Requirement => Will you write out the data exactly, excluding every picture?

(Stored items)

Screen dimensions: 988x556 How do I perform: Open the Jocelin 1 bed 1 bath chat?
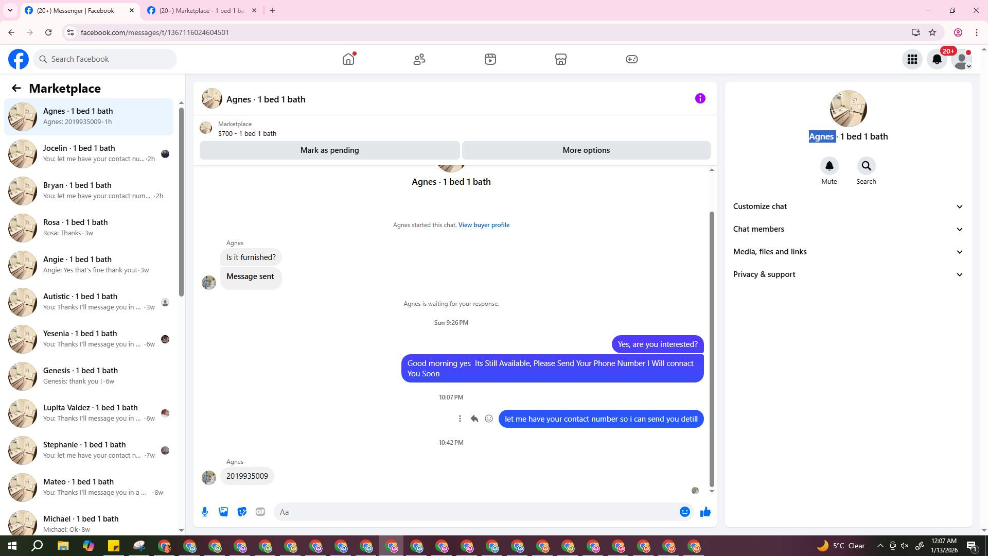[x=89, y=153]
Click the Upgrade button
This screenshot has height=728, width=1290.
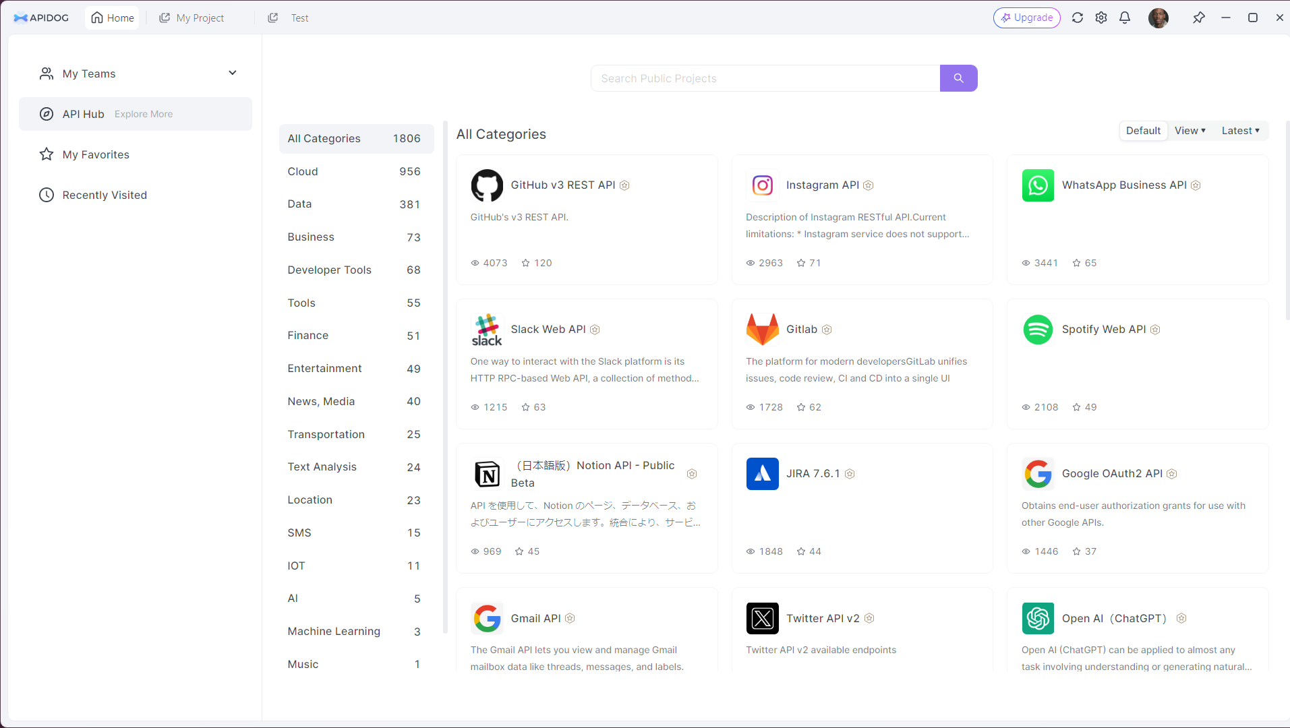[1026, 18]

Response area =>
Screen dimensions: 988x556 How do I perform: Open the Jocelin 1 bed 1 bath chat?
[x=89, y=153]
Click the Upgrade button
This screenshot has height=728, width=1290.
[1026, 18]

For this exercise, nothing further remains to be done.